Summary: Healthcare Reform is upon us with some of the most monumental provisions becoming effective in 2014, such as the removal of pre-existing conditions. As of January 2014, insurance companies can no longer deny coverage, deny claim payments, or charge higher premiums for individuals with pre-existing conditions.
In keeping with the holiday traditions, we are focusing on the 12 days of Obamacare for the month of December and early into January. As such, we are up to the 4th day:
On the 4th day of Obamacare, Obama gave to me:
And an Individual Mandate
Grandfathered Pre-Existing Plans
For years, pre-existing has been a thorn in many individual’s sides. Historically, consumers have been denied coverage if they had a pre-existing condition and/or charged much higher premiums. The Affordable Care Act is putting an end to this. Of course as with anything related to the ACA, there are exceptions. The exception to the pre-existing is for grandfathered individual insurance plans.

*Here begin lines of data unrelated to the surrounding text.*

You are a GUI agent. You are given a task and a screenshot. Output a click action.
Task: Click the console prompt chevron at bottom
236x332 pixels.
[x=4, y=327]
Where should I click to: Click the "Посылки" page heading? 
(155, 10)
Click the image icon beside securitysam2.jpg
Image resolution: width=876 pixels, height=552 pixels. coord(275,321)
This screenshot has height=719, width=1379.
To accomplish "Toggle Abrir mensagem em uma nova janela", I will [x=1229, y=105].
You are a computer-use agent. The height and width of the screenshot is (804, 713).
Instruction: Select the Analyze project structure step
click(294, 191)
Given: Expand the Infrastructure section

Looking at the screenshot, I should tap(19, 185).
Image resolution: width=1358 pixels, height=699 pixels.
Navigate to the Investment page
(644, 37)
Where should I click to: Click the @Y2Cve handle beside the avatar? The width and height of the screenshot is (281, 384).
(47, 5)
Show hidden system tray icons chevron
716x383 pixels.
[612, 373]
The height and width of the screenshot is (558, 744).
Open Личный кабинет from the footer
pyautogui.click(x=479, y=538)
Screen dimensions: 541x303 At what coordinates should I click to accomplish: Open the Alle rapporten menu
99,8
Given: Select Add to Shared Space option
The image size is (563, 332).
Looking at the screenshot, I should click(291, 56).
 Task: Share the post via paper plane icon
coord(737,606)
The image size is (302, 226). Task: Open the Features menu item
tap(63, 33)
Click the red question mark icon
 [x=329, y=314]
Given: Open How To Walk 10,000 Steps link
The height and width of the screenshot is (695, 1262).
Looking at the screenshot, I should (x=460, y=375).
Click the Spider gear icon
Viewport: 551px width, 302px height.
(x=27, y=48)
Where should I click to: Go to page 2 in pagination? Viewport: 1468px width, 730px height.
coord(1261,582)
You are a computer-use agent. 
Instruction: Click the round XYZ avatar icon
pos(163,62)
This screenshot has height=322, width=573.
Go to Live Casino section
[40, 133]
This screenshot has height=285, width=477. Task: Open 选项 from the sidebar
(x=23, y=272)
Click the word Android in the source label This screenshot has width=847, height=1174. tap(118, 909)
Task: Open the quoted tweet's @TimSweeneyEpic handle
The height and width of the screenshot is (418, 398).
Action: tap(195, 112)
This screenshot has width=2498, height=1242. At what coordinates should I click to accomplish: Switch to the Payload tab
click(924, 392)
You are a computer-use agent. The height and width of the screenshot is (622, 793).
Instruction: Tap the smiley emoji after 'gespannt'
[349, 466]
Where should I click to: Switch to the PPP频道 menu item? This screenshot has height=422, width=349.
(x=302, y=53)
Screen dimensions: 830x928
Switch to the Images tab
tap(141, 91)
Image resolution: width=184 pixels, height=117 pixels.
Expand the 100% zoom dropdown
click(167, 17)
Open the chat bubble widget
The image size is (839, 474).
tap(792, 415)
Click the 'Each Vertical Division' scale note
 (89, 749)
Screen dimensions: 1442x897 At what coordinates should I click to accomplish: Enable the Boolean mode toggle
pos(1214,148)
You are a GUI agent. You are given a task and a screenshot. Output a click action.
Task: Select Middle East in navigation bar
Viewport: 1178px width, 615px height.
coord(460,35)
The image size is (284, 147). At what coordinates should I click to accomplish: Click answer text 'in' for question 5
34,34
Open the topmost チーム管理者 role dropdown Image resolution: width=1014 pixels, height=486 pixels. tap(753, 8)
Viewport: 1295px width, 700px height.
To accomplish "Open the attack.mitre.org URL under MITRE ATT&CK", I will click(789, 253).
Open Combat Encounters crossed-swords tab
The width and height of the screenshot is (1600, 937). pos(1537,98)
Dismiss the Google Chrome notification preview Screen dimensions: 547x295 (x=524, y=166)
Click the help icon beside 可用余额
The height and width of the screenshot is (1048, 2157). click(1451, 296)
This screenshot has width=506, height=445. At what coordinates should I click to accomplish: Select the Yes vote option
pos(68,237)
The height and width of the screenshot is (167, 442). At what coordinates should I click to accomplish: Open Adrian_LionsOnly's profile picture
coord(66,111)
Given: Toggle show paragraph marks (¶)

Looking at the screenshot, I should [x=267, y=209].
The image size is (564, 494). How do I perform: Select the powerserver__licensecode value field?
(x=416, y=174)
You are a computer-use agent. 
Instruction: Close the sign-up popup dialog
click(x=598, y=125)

They are not required to cover pre-existing conditions. Grandfathered plans are those that were purchased on or prior to March 23, 2010. These plans may lose their grandfathered status if substantial changes are made to the policy. Additionally, insurance companies are required to disclose if the policy is deemed to fall under the grandfather provision.
Pre-Existing Phase Out
As with many of the provisions of the ACA, the pre-existing clause is phased in. Beginning in 2010, the provision became effective for children. This provision becomes effective for adults in 2014. In order to bridge the gap between 2010 and 2014, the federal government created the Pre-Existing Condition Insurance Plan (PCIP) for individuals who didn’t have employer sponsored healthcare. As of February 2013, this plan was frozen in terms of new enrollment as the funding was no longer guaranteed.